STATS/BIODS 352: Topics in Computing for Data Science, Bridging Methodology and Practice, Stanford University, 2023

Author

Henrik Bengtsson

Published

2023-05-08

Abstract
A future is a programming construct designed for concurrent and asynchronous evaluation of code, making it particularly useful for parallel processing. The future package implements the Future API for programming with futures in R. This minimal API provides sufficient constructs for implementing parallel versions of well-established, high-level map-reduce APIs. The future ecosystem supports exception handling, output and condition relaying, parallel random number generation, and automatic identification of globals lowering the threshold to parallelize code. The Future API bridges parallel frontends with parallel backends, following the philosophy that end-users are the ones who choose the parallel backend while the developer focuses on what to parallelize. A variety of backends exist, and third-party contributions meeting the specifications, which ensure that the same code works on all backends, are automatically supported. The lectures focus on R but programmers from other languages will also find the material useful.

Introduction

In these lectures, I will cover how to parallelize R code using the Futureverse, which at its core consist of the future package (Bengtsson (2021)). Other packages in the Futureverse build on the future package to provide more powerful features, e.g. future.apply, furrr, and doFuture.
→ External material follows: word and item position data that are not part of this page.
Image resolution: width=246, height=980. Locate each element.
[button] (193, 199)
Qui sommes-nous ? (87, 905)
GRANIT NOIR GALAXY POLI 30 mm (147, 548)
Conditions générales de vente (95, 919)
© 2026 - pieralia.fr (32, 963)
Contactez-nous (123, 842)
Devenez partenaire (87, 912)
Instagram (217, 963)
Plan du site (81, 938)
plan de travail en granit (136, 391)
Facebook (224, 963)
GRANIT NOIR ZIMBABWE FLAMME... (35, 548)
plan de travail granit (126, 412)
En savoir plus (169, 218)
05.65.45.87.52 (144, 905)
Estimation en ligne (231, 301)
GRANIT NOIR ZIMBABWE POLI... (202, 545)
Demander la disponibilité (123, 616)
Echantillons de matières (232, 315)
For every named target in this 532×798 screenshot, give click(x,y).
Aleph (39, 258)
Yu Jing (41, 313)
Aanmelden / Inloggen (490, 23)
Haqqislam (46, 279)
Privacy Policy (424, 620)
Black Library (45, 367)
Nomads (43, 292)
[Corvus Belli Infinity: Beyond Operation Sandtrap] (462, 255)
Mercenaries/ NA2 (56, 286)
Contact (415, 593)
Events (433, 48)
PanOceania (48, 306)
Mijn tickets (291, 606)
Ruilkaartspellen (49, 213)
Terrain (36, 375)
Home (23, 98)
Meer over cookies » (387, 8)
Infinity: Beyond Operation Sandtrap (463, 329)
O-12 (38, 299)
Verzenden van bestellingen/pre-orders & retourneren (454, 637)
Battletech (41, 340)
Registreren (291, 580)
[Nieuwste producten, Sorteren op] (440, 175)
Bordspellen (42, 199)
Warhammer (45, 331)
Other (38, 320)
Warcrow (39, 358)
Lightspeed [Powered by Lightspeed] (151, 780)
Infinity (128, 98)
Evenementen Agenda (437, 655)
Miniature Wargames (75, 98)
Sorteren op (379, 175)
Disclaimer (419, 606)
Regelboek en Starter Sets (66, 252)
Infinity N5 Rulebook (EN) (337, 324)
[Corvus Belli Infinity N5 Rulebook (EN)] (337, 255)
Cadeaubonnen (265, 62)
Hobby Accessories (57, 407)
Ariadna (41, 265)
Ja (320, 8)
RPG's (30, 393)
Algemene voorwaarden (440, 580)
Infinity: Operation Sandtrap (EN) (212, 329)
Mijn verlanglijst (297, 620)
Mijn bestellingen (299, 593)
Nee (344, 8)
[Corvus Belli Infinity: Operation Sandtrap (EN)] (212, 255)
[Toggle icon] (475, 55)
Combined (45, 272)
The Futureverse builds upon, enhances, and unifies established parallelization frameworks in R, e.g. parallel and foreach. You can think of it as a user friendly, unifying wrapper on top of many of the existing more low-level alternatives that each come with their own unique functions and settings. By using Futureverse, there are less things you have to worry about and your code will be less cluttered by special parallelization instructions.

The future package was introduced in 2015, and is now a stable and well established solution for parallelization in R. For example, it is among the top-0.9% most downloaded R packages, and there are hundreds of R packages that use it for their parallelization needs.

Take-home messages of this lecture set

By following these two lectures, you will learn that:

  • parallelization does not have to be hard

  • there are things you cannot parallelize

  • Futureverse simplifies parallelization in R (disclaimer!)

  • foreach() is not the same as a for-loop

  • forked parallel processing is neat, but we should use it with great caution

You will also learn:

  • a bit about the “future” concept for parallel programming

  • why it is called “futures”

  • that many programming languages supports futures, e.g. R, Python, Julia, and C++

  • about common mistakes to avoid

From this, I hope that you will think of parallelization as being less magic, especially if you never used it before.

Disclaimer

I am the creator and lead maintainer of the Futureverse ecosystem. I choose to use it to teach parallelization in R, because I think it is the simplest way to parallelize tasks in R.